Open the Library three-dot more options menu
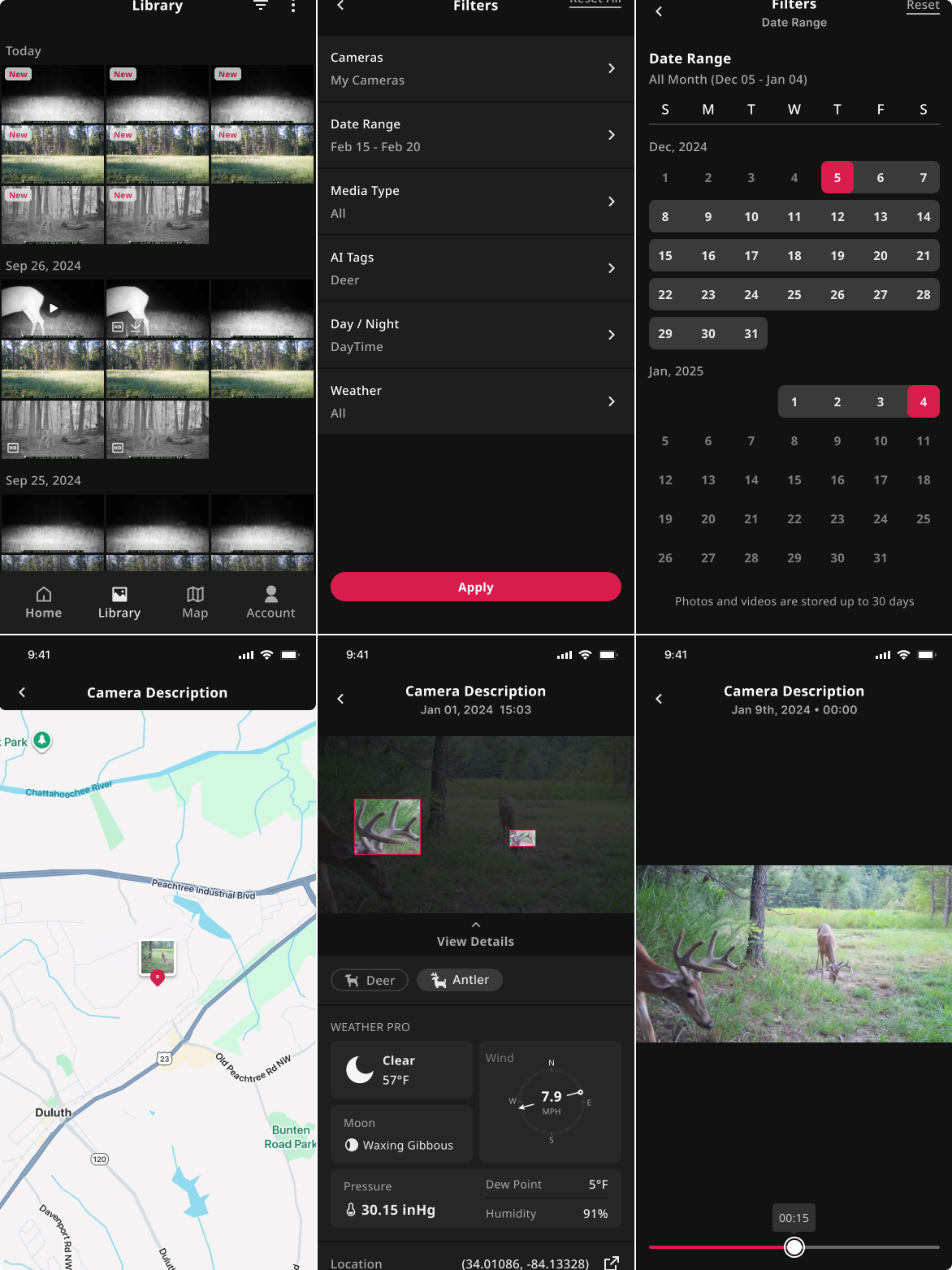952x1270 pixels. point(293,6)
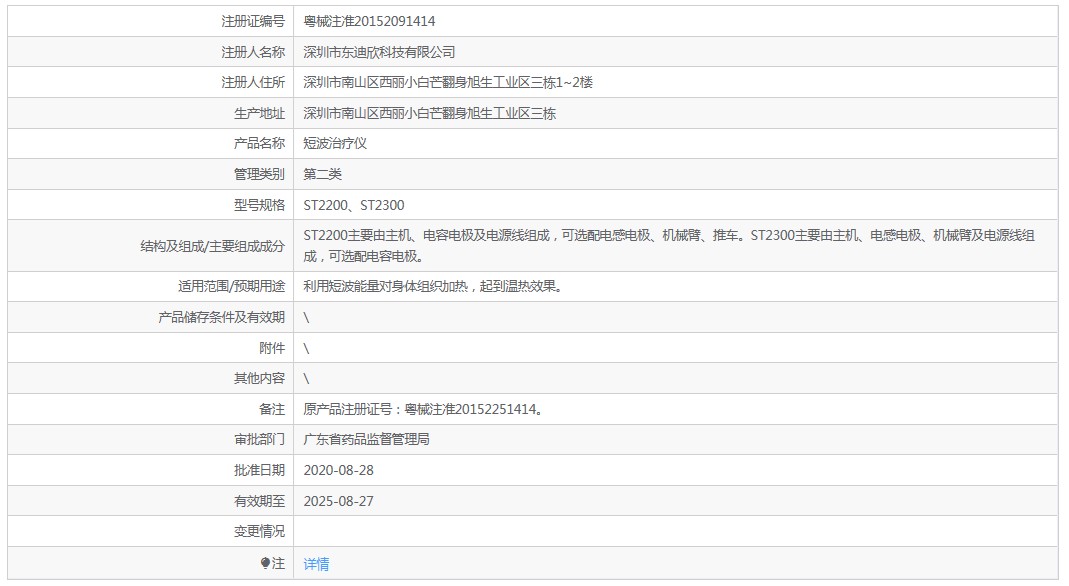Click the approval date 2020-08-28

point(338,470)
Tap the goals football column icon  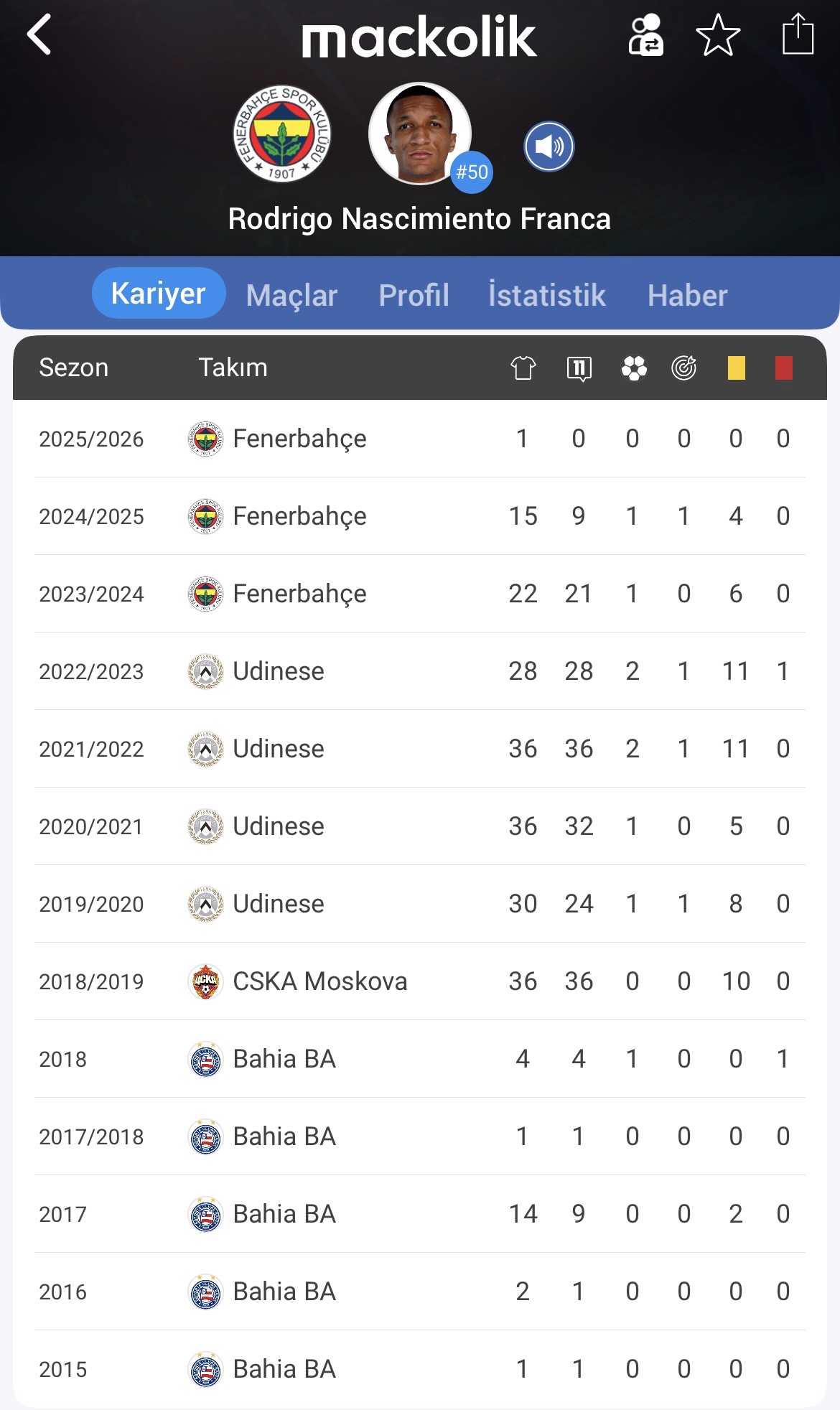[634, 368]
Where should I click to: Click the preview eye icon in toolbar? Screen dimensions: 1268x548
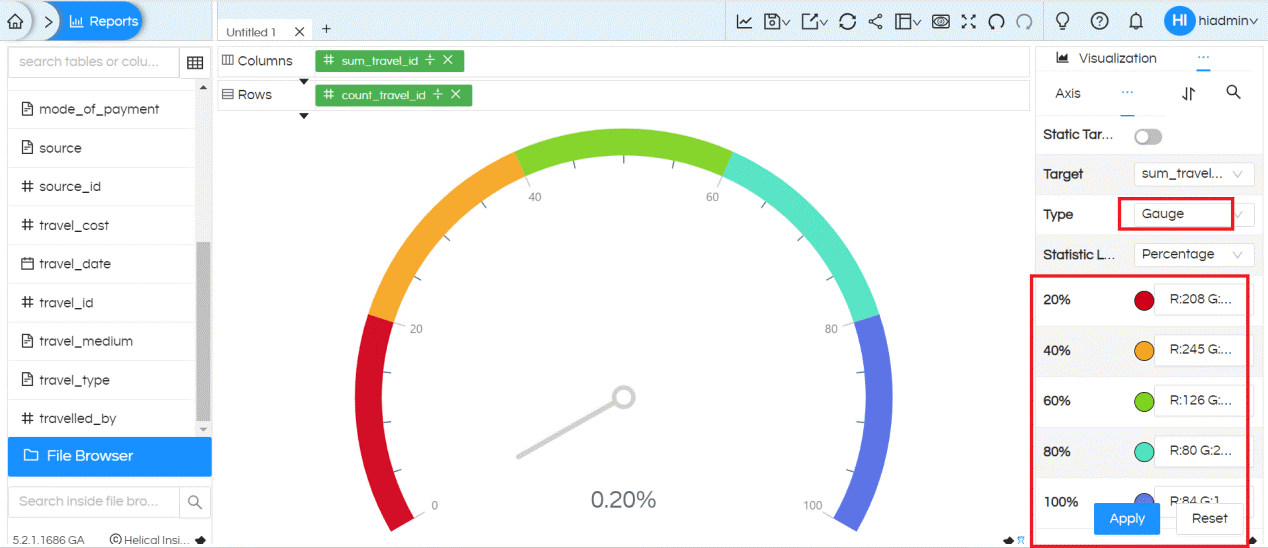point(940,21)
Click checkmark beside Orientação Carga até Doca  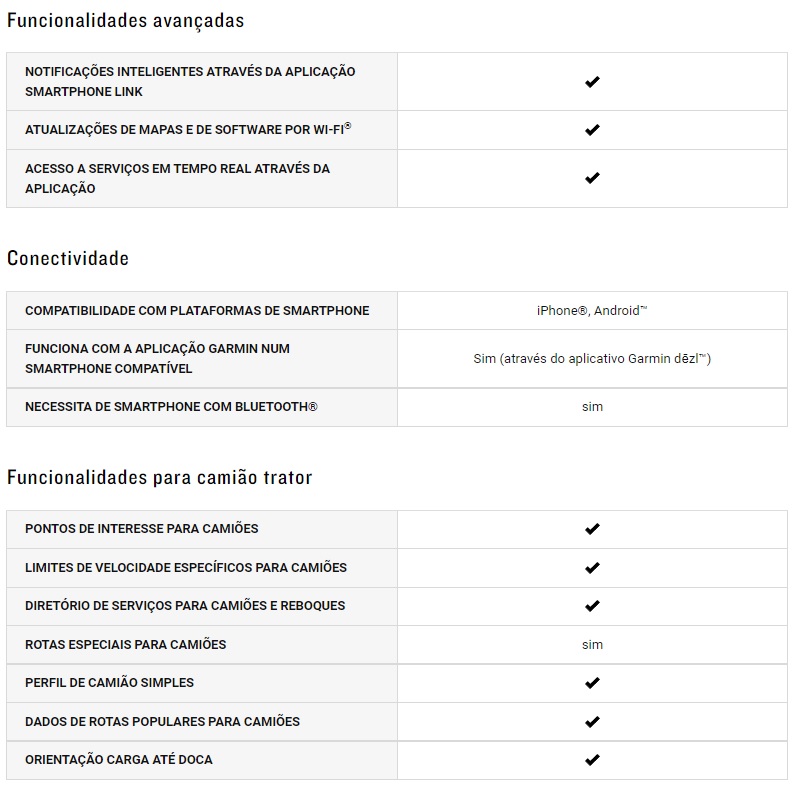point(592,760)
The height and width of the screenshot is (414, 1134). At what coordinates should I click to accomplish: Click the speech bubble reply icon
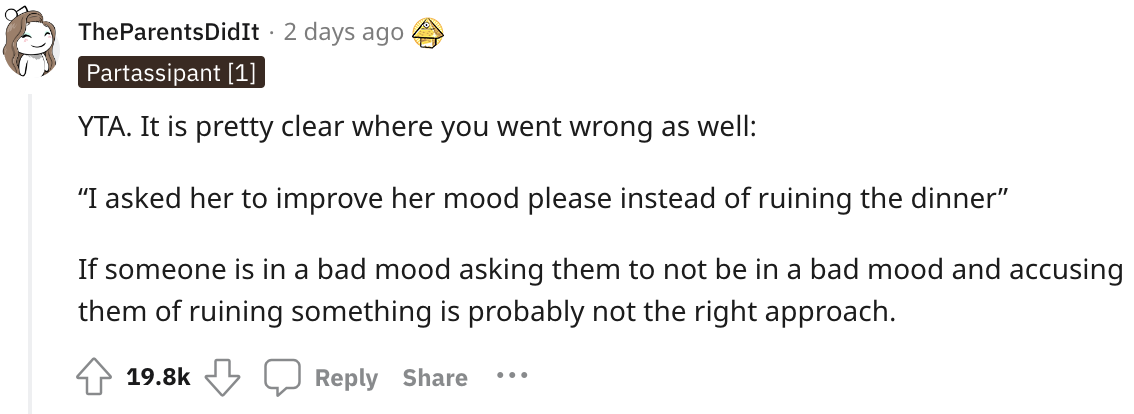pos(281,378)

####################

Problem to work on
Set down, exactly as written, each line from the one that contains "The height and" to the last line of the records, but none of the pictures.

Task result
The height and width of the screenshot is (414, 1134). At what coordinates should I click to accomplish: Click the speech bubble reply icon
pos(281,378)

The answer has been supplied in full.